## TASK DIRECTIONS:
Lay out as a Markdown table with the columns No. and Line the lines starting with the line that contains "Task: Focus the organization Name input field" and going on through the line that contains "[x=52, y=47]". Number each row, skip blank lines, and leave the pictures out.

## SUPPLIED DATA:

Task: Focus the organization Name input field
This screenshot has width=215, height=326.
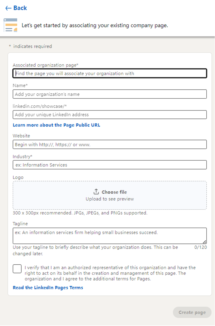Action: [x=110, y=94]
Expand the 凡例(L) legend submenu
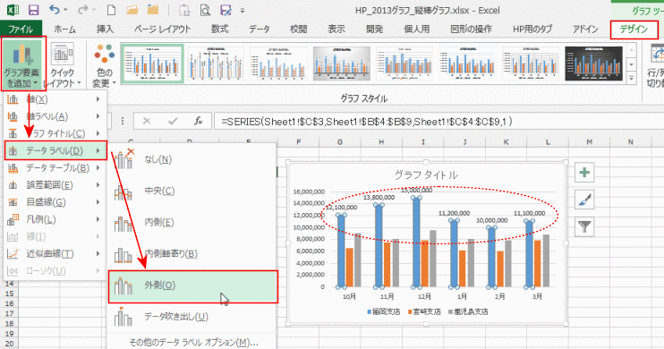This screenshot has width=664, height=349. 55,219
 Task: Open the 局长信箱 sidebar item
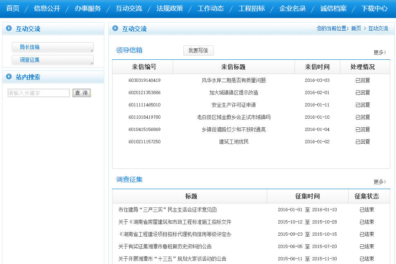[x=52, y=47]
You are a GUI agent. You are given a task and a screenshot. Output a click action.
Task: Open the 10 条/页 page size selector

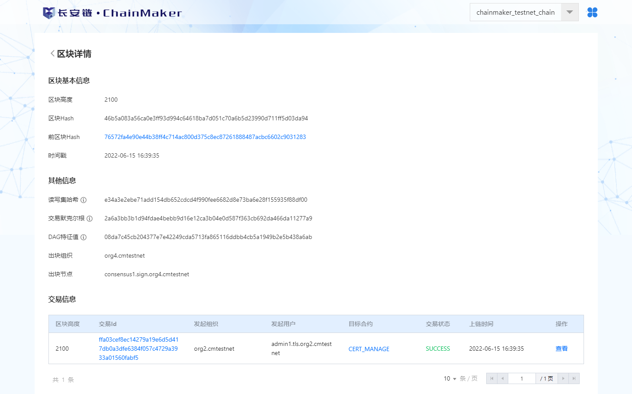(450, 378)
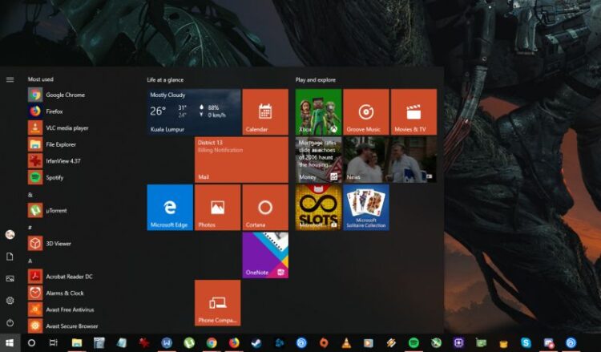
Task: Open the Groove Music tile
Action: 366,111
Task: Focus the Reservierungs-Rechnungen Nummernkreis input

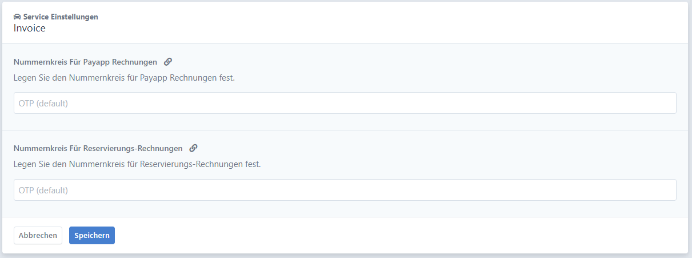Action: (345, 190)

---

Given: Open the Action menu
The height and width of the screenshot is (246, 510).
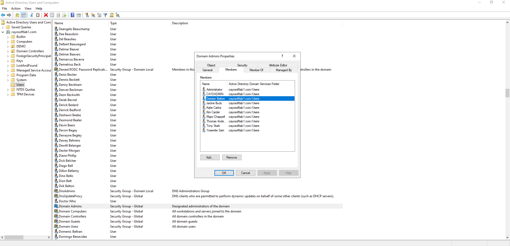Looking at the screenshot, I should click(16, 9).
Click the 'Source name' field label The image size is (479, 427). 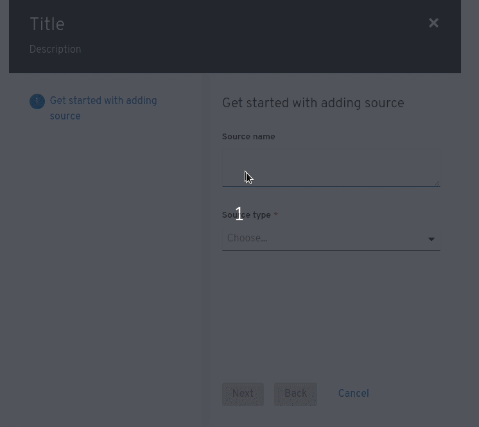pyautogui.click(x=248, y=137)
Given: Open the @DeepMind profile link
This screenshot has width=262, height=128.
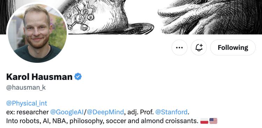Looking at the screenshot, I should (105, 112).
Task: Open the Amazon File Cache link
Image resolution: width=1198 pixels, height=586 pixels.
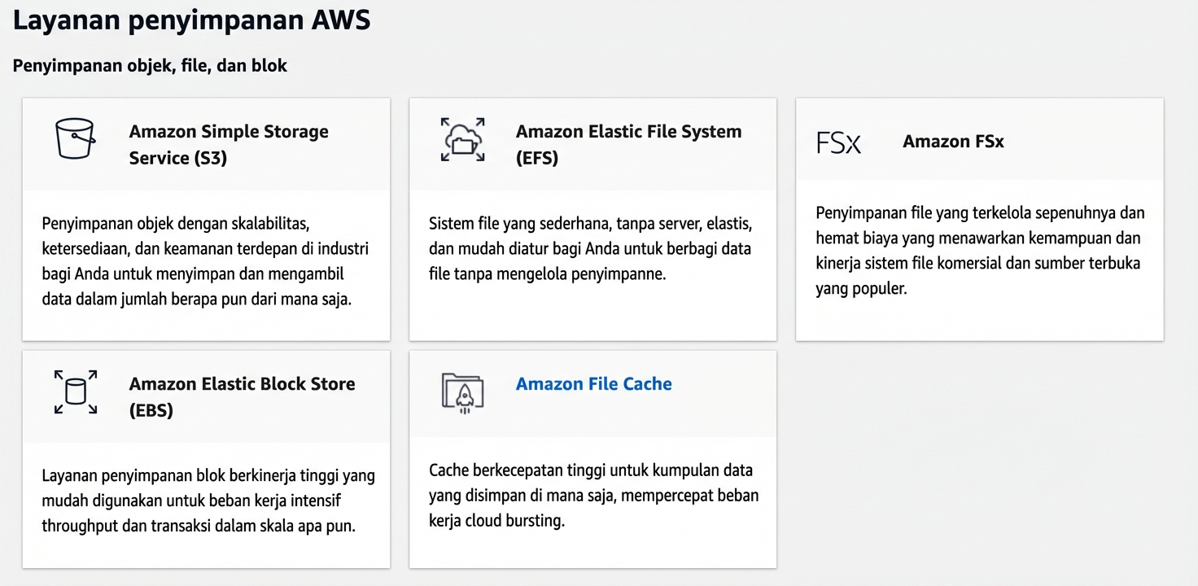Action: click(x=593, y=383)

--

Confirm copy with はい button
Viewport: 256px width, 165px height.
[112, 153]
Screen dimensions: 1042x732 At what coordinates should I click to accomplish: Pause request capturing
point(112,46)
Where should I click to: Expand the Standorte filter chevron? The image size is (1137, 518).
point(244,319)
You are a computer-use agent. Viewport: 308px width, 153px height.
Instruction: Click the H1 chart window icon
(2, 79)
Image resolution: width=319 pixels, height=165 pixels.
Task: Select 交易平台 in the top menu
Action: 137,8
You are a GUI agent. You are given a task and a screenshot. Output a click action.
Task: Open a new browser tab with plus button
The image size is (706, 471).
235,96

## RESPONSE:
| No. | Line |
|---|---|
| 1 | Task: Focus the organization Name input field |
| 2 | This screenshot has width=215, height=326. |
| 3 | Action: [x=110, y=94] |
| 4 | Expand the 凡例(L) legend submenu |
| 5 | This screenshot has width=664, height=349. 55,219 |
| 6 |  Task: Open the 局长信箱 sidebar item |
| 7 | [x=52, y=47] |